Writing for Reason, Shikha Dalmia points out:

The fact of the matter is that America’s health care system is like a free market in the same way that Madonna is like a virgin — i.e. in fiction only. If anything, the U.S. system has many more similarities than differences with France and Germany. [A]part from England, most European countries have a public-private blend, not unlike what we have in the U.S.

Dalmia points out that government pays for nearly half of all health care dollars in the U.S. and “directly covers about a third of all Americans through Medicare (the public program for the elderly) and Medicaid (the public program for the poor).” The U.S. also forces emergency rooms to provide care without compensation.

Dalmia adds, “This is not radically different from France, where the government offers everyone basic public coverage, of course — but a whopping 90% of the French also buy supplemental private insurance to help pay for the 20% to 40% of their tab that the public plan doesn’t cover.”

Moreover, a significant minority of Germans “opt out of the public system altogether and rely solely on private coverage.”

What about rationing? Dalmia points out:

Struggling with exploding costs, the French government has tried several times—only to back off in the face of a public outcry—to prod doctors into using only standardized treatments. In 1994, it started imposing fines of up to roughly $4,000 on doctors who deviated from “mandatory practice guidelines.” It switched from this “sticks” to a “carrots” approach four years later, and tried handing bonuses to doctors who adhered to the guidelines.

Meanwhile, in Germany, “sickness funds” — the equivalent of insurance companies—have imposed strict budgets on doctors for prescription drugs. Doctors who exceed their cap are simply denied reimbursement, something that forces them to prescribe less effective invasive procedures for problems that would have been better treated with drugs. But the most potent form of rationing in France and Germany—and indeed much of Europe — is not overt but covert: delayed access to cutting-edge drugs and therapies that become available to American patients years in advance.
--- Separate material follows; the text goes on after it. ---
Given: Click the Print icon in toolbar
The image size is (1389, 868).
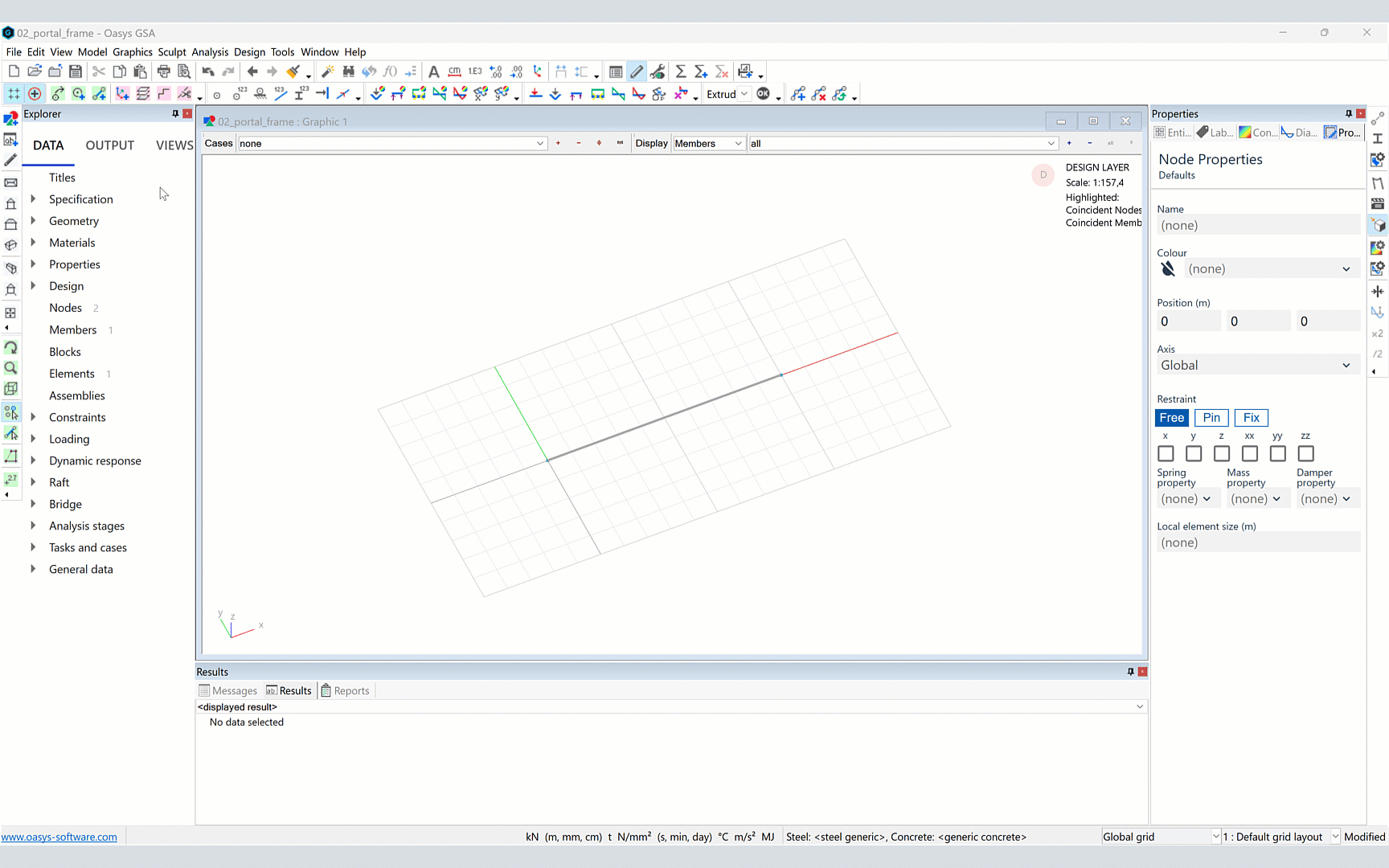Looking at the screenshot, I should [163, 72].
Cato’s Michael Tanner has written both an op-ed and a longer policy paper about international comparisons. He points out:

Those countries with national health care systems that work better, such as France, the Netherlands and Switzerland, are successful to the degree that they incorporate market mechanisms such as competition, cost-consciousness, market prices, and consumer choice, and eschew centralized government control.

In France, for example, co-payments run between 10 and 40 percent, and physicians can balance bill over and above government reimbursement rates, something not allowed in the U.S. Medicare program. On average, French patients pay roughly as much out of pocket as do Americans. The Swiss government pays a smaller percentage of health care spending than does the U.S.
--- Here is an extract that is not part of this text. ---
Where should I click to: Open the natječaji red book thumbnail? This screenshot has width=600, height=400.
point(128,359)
In his longer paper, Tanner goes into more detail on the health policies of particular countries.

Reid also argues that American insurance, which he laughably calls “free enterprise,” has higher administrative overhead than other countries. I do not doubt that this is true despite the fact that Reid is probably ignoring the relevant administrative costs elsewhere (such as tax compliance). But this is only true because American politicians have totally screwed up the insurance market, turning insurance into expensive pre-paid health care. (See my article, “What is Health Insurance?”

Finally, Reid argues that it’s “cruel” if politicians don’t force insurers to ignore pre-existing conditions. I’ve addressed the matter in a first and second article. The upshot is that insurers and consumers have the right to enter voluntary contracts, and insurance controls create bad incentives and higher costs, leading to cries for more controls.

In general, Reid attempts to make his case by omitting the relevant facts.